混勻后16℃連接過夜。產物可于-20℃保存。

5. 連接產物的轉化

   1) 取出-80℃保存的制備好的感受態細胞，冰上放置10～20min融化；

   2) 加入5μl連接產物，輕輕混勻后冰上放置30～40min；

   3) 42℃水浴中熱擊90s，輕輕放回冰上冷卻2min；

   4) 加入880μl LB液體培養基(不含氨芐青霉素)和20μl葡萄糖，37℃搖蕩培養1h；

   5) 制備X-gal平板：取40μl X-gal、 4μl IPTG和56μl滅菌雙蒸水混勻后均勻地涂布于含100μg/μl氨芐青霉素的LB固體培養基平板上，放置1h以充分吸收；

   6) 取適量的菌液(200μl)，涂布于X-gal平板上，37℃培養1h后，倒置培養14～16h。
6. 重組質粒的篩選

分別挑取白色和藍色單菌落于5ml LB液體培養基中(含100μg/μl 氨芐青霉素)，37℃振蕩過夜培養，用堿裂解法抽提質粒DNA。
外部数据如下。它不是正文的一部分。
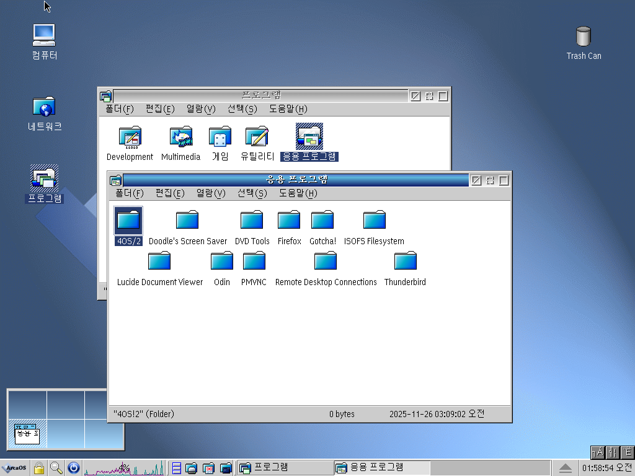635x476 pixels.
Task: Click the top-middle cell in the desktop pager
Action: pos(66,404)
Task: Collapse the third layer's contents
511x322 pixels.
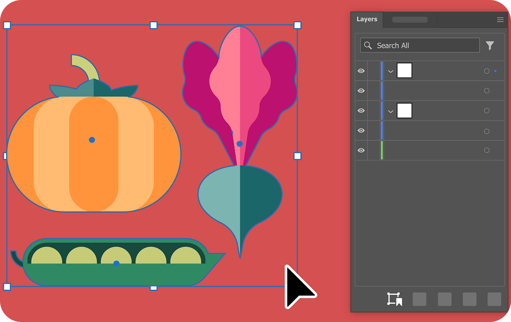Action: tap(390, 111)
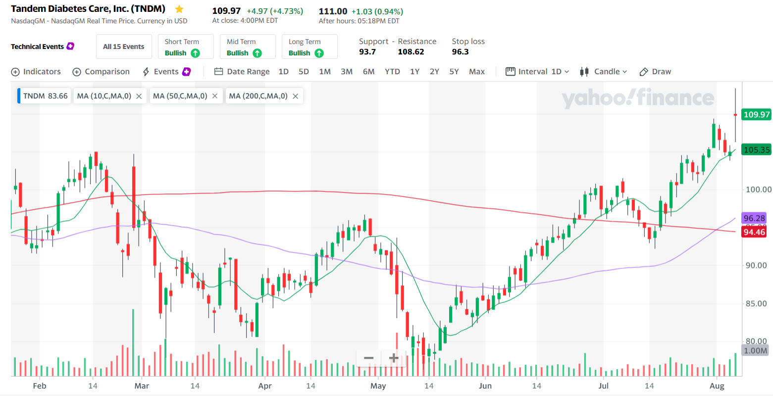The height and width of the screenshot is (396, 773).
Task: Click the 109.97 price label on axis
Action: (x=756, y=115)
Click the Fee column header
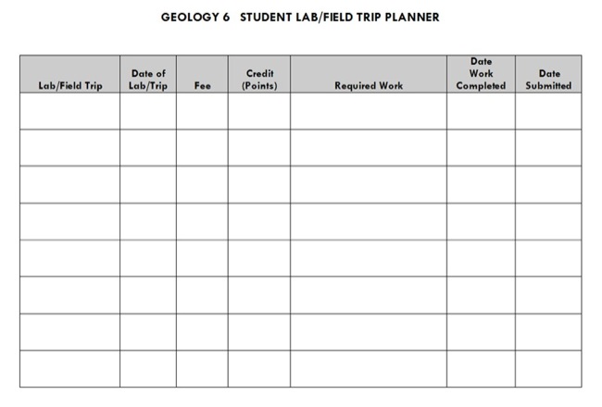The height and width of the screenshot is (407, 602). [x=202, y=85]

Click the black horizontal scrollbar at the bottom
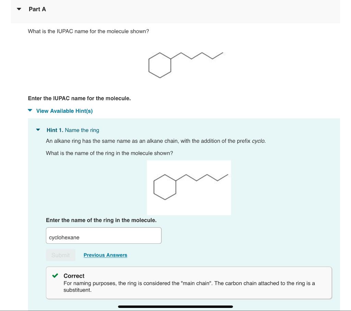click(176, 307)
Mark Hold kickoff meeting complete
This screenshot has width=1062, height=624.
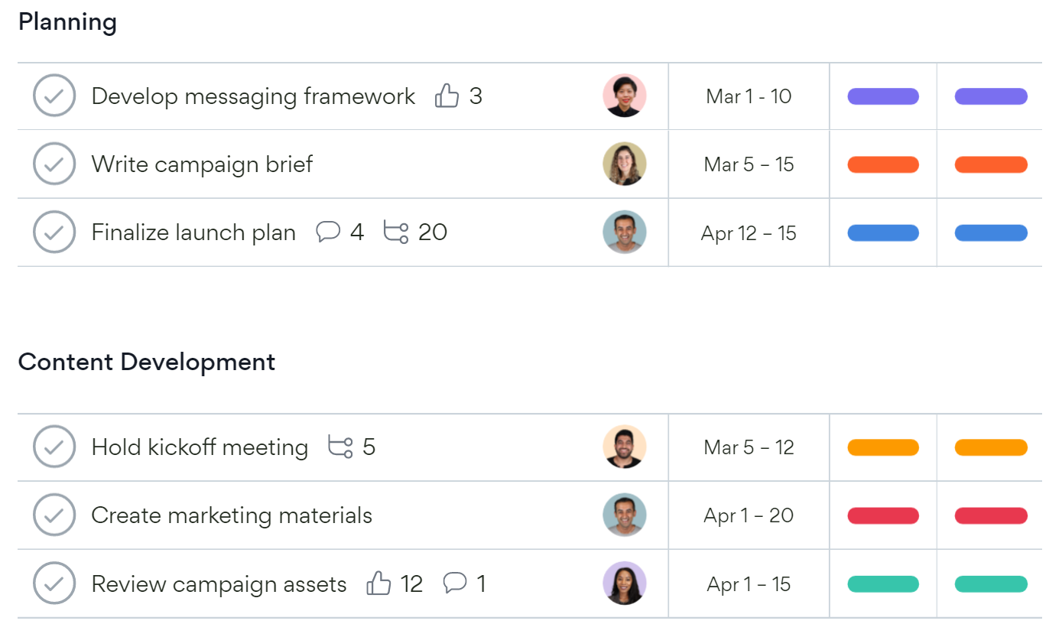(x=54, y=447)

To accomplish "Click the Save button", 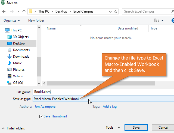I will 136,128.
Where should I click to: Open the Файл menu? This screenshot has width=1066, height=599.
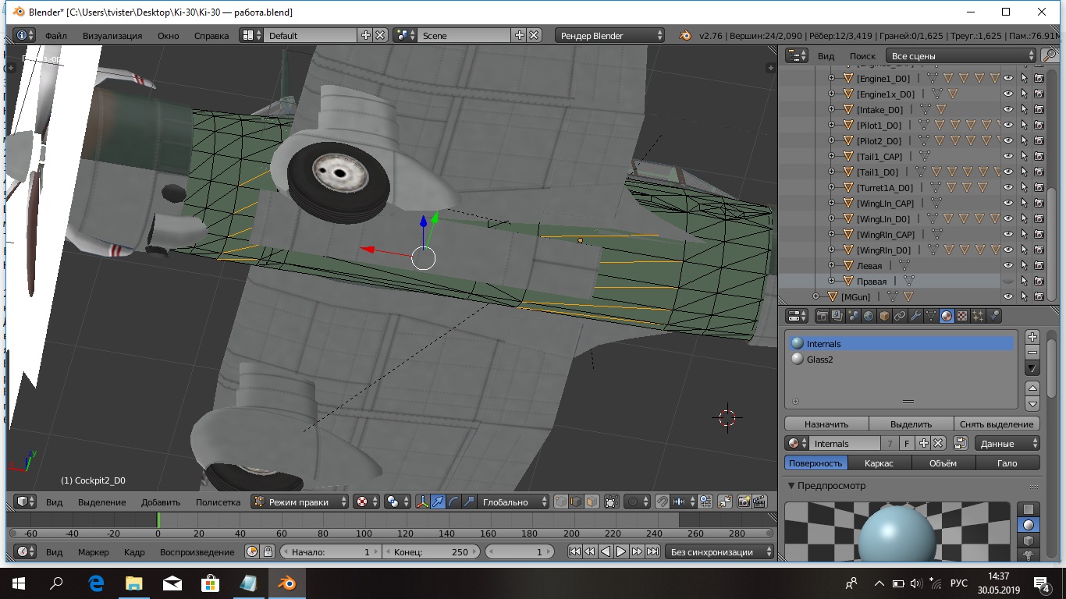tap(55, 35)
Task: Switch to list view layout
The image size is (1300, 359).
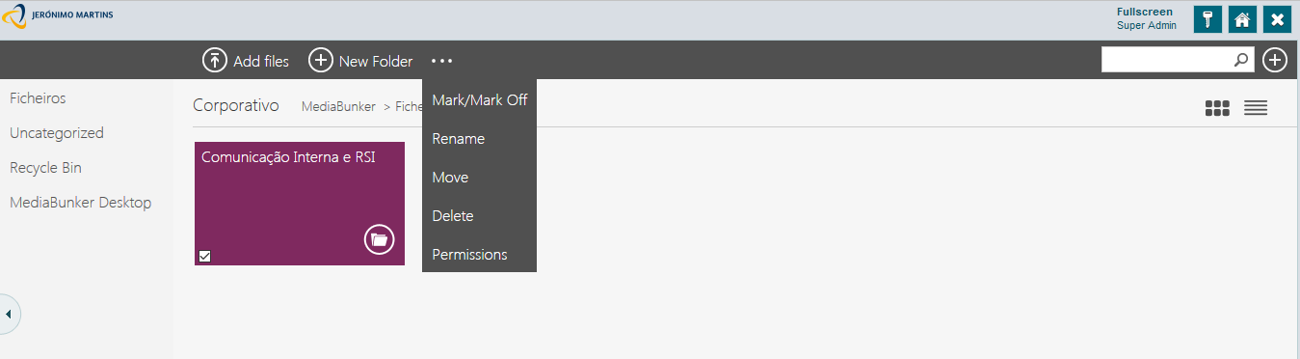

步驟如下：

   1) 取適量菌液于1.5 ml的離心管中，瞬時離心，倒掉培養基，盡可能倒干凈；

   2) 加溶液I 100μl，渦旋重新懸浮沉淀；

   3) 加溶液II 200μl，輕輕搖勻，在冰上放置3～5min使大腸桿菌裂解，釋放質粒DNA；

   4) 加預冷的溶液III 150μl，輕輕顛倒搖勻，出現白色絮狀沉淀，在冰上放置3～5min停止裂解反應；

   5) 4℃，12000rpm離心8min，轉移上清至1.5ml離心管；

   6) 以體積比1:1的比例加入400μl平衡酚和三氯甲烷，輕輕搖勻，靜置2分鐘；

   7) 4℃，12000rpm離心10min，轉移上清至1.5ml離心管；

   8) 加入400μl三氯甲烷搖勻， 4℃，12000rpm離心5min；

   9) 取上清加2倍體積預冷的無水乙醇，4℃，12000rpm離心8min；

   10) 棄上清液,加75%乙醇1000μl洗滌2次，放置干燥；

   11) 加50μl 雙蒸水(含20μg/ml的 RNase)，37℃保溫2h，電泳檢測(電泳中以藍斑質粒DNA為對照，出現滯后帶的確認為重組質粒)后-20℃保存備用。

7. 重組質粒的測序驗證

將提取純化后的質粒送至上海生物工程公司進行測序得到克隆基因的堿基序列，分析驗證克隆的目的基因的正確性。